Article for the Good Friday 2005 edition of the Highbury & Islington Express
'I don't think I have ever read such unmixed admiration and affection across so many very long obituaries. They painted a portrait of a man who made the very best of his gifts by constant application.' Andrew Brown of the Church Times, whose offices are on Upper Street, was commenting about the response to the life and death of David Sheppard.
Kathleen Read, currently deputy warden at St Mary Islington, still remembers his time here as curate with great affection: 'He was well known as an England cricketer and spoke about Christ at an Islington Town Hall meeting with Don Bradman and Colin Cowdrey, but he also had time for people and their needs. He was a pioneer with the boys club.'
David Sheppard, the former England cricket captain, evangelical trailblazer for urban mission, and Bishop of Liverpool, died of cancer on 5 March, aged 75. He was ordained 50 years ago, in 1955, and served as a curate at St Mary Islington for three years. Then he created the new 'Mayflower Centre' in Canning Town, East London from 1958 to 69. His vision and compassion attracted funding, staff, and worshippers to this new project of 'church for the community'. He followed John Robinson, of Honest to God fame, as Bishop of Woowich from 1969 to 75, and published Built as a City (1974).
He served as Bishop of Liverpool from 1975 to 97, writing Bias to the Poor (1983), and was the main architect of the Church of England report on urban priority areas, Faith in the City: A Call for Action by Church and Nation (1985). In Liverpool his profound friendship with Derek Worlock, the Catholic Archbishop, reduced religious tension and produced Better Together: Christian Partnership in a Hurt City (1988). In retirement he reflected on his life committed to Christ, since a student at Cambridge, and to the poor, from his time here in Islington, in his autobiography Steps Along Hope Street: My Life in Cricket, the Church and the Inner City (2002).

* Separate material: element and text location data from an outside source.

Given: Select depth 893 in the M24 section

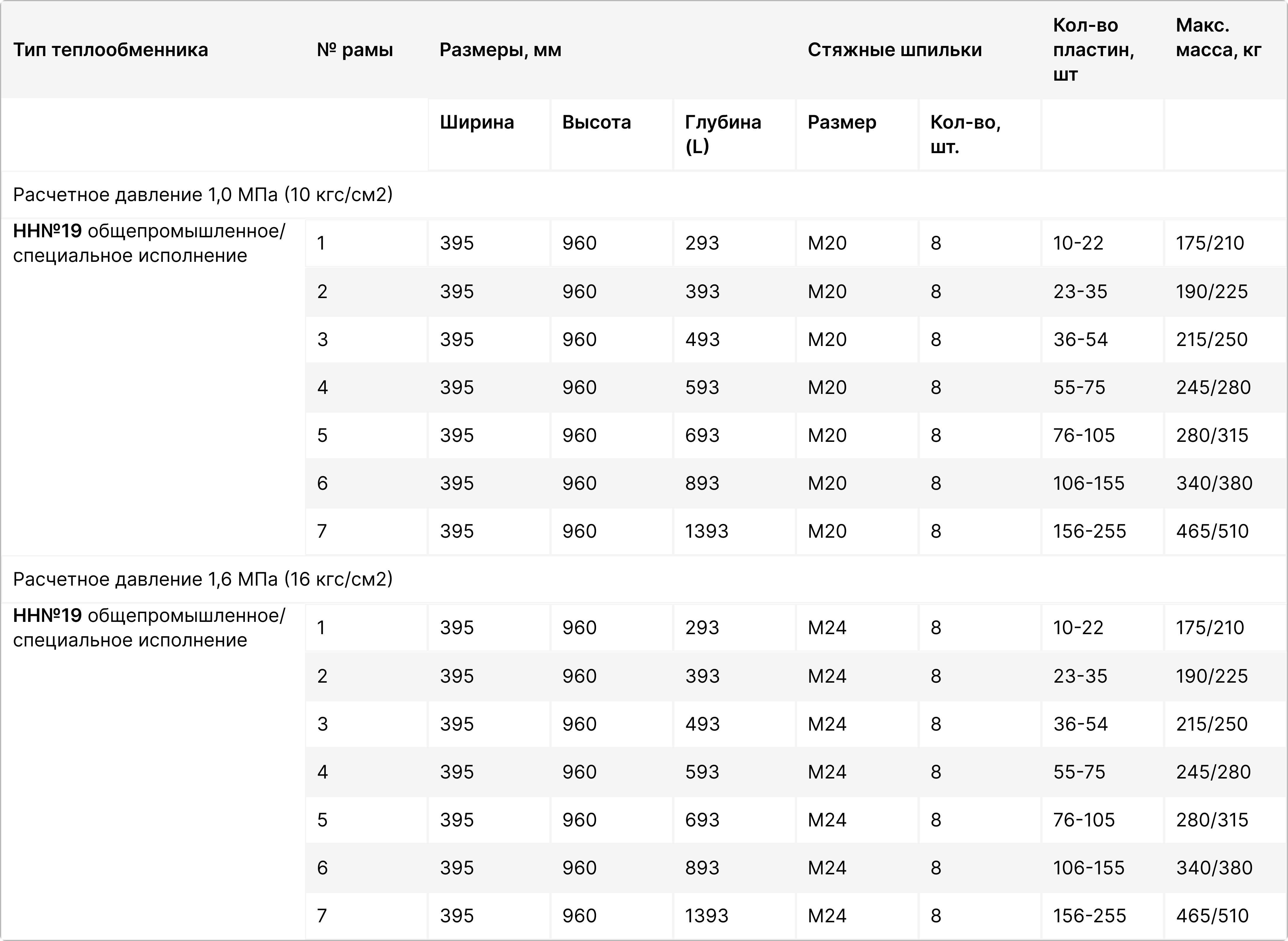Looking at the screenshot, I should 702,868.
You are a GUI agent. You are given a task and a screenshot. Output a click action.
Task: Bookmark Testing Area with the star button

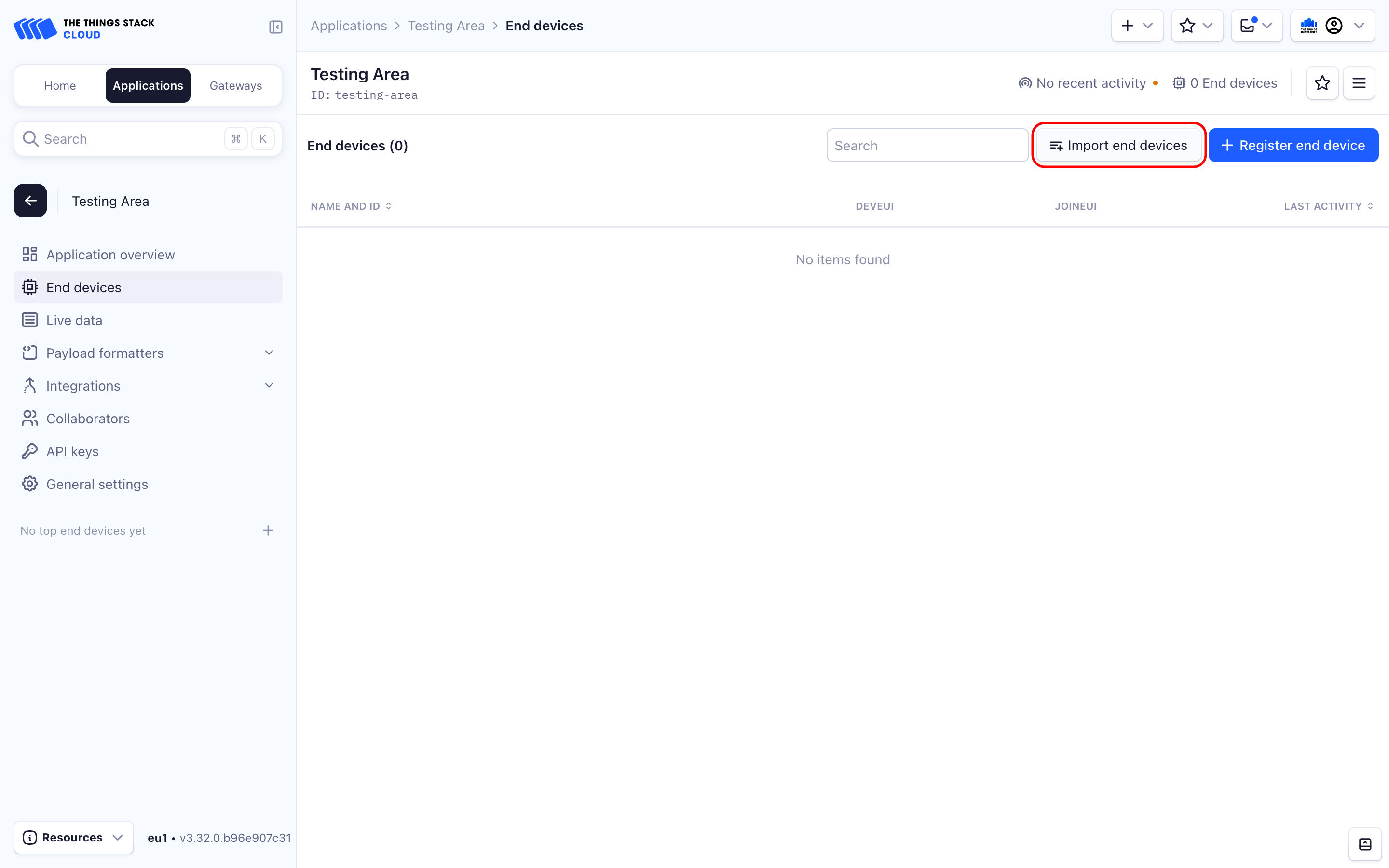click(1322, 83)
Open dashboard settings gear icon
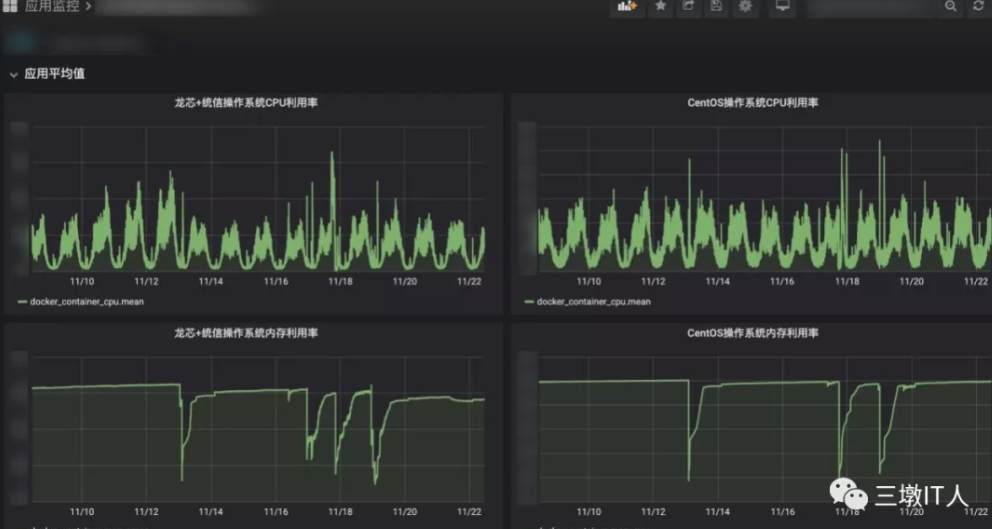992x529 pixels. pos(745,7)

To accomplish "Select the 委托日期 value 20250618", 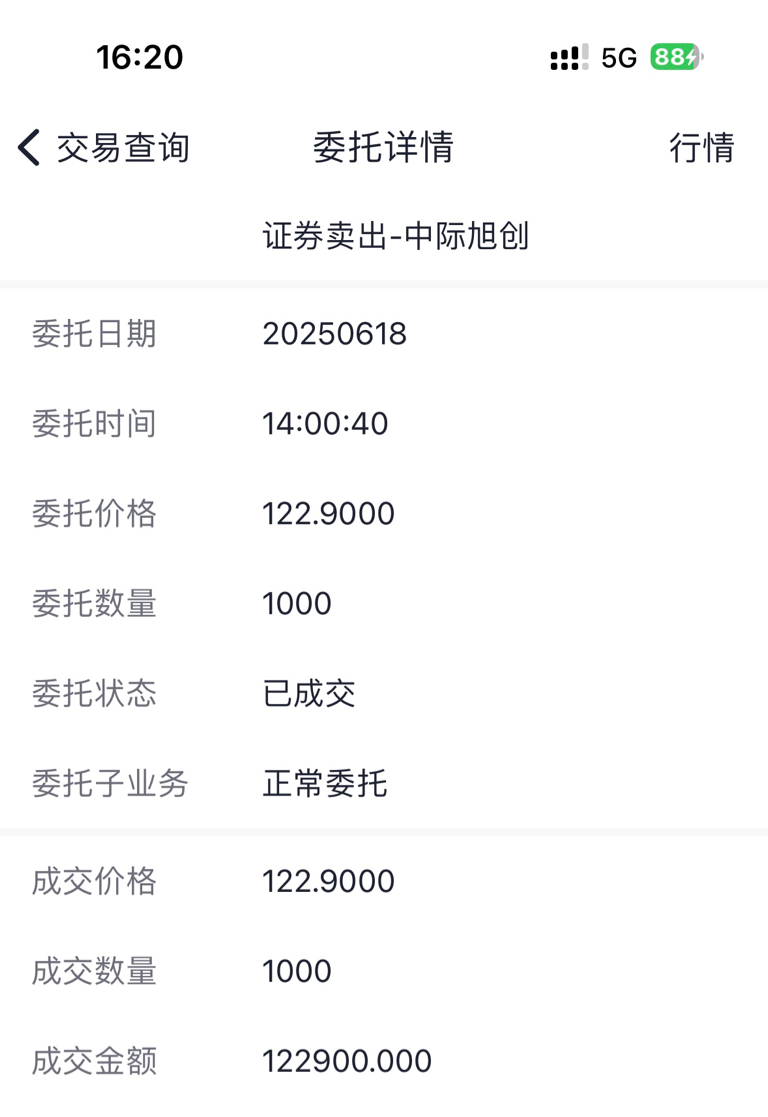I will [335, 333].
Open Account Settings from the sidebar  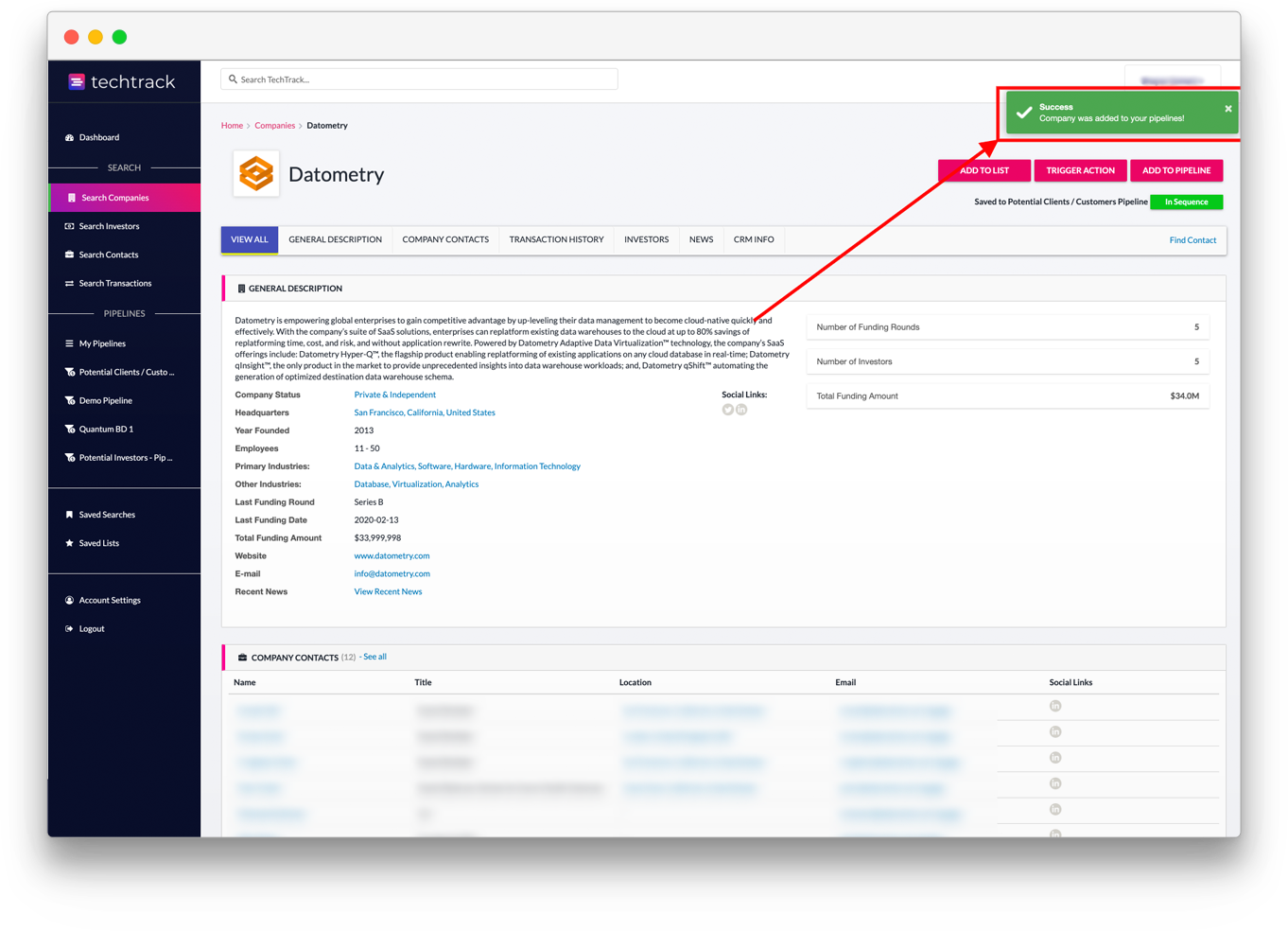[109, 600]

Lord Sheppard of Liverpool followed his ultimate Lord, Jesus of Nazareth, whose first sermon began: 'The Spirit of the Lord is upon me, because he has anointed me to bring good news to the poor' (Luke 4:18). The death threat after that sermon foreshadowed the events of Good Friday. This Easter weekend, as we think about death and resurrection, we may remember the ultimate statistic: one out of one people die. We can swerve to avoid many things but the only way to cope with death is to face it, go through with it and through it.
David Sheppard, facing cancer, believed that in this confrontation with death we are not alone. We can follow in the wake of Christ who has gone before us and come out the other side, transformed. In thinking about this, I imagined a cyclist tucked in behind a colleague, following in his slipstream; a group of people walking behind a leader who has slashed a way through nettles and branches in a wood; a boat cutting through the water, leaving an arrow shape behind it. After meditating on these, I wrote this Easter prayer:
We follow in your trail,
blazing through life;
we sail in your wake,
surging through death;
we are your body,
you are our head;
ablaze with life,
awake from the dead.
The Rt Revd Dr Graham Kings is Honorary Assistant Bishop in the Diocese of Ely and Research Associate at the Cambridge Centre for Christianity Worldwide.